## PROBLEM TO SOLVE
Tally the lines below that hold the string "computer", and give only the tally.

## Collected data
_ _ _ _

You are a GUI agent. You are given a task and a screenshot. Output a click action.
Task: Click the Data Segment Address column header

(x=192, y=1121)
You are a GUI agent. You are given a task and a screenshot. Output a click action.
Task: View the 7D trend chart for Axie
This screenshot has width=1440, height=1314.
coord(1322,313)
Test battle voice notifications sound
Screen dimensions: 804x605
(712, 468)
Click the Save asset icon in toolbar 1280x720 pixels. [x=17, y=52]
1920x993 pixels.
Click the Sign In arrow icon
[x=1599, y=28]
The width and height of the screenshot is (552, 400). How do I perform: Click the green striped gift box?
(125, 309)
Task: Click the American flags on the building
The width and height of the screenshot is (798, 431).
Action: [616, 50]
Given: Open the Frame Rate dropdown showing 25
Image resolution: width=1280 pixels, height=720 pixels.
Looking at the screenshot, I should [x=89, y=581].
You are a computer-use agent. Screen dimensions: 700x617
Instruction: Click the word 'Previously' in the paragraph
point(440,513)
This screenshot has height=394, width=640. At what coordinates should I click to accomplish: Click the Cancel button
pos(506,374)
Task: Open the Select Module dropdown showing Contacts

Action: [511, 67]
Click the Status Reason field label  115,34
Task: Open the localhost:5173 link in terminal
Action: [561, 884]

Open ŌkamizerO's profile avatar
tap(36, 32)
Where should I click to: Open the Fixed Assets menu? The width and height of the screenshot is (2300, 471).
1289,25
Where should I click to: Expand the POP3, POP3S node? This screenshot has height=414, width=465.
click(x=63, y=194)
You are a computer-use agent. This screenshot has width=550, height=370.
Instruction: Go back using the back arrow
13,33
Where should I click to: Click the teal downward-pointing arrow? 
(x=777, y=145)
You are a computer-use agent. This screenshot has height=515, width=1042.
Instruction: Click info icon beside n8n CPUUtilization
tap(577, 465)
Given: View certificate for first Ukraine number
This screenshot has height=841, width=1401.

_ _ _ _

## REPLY
3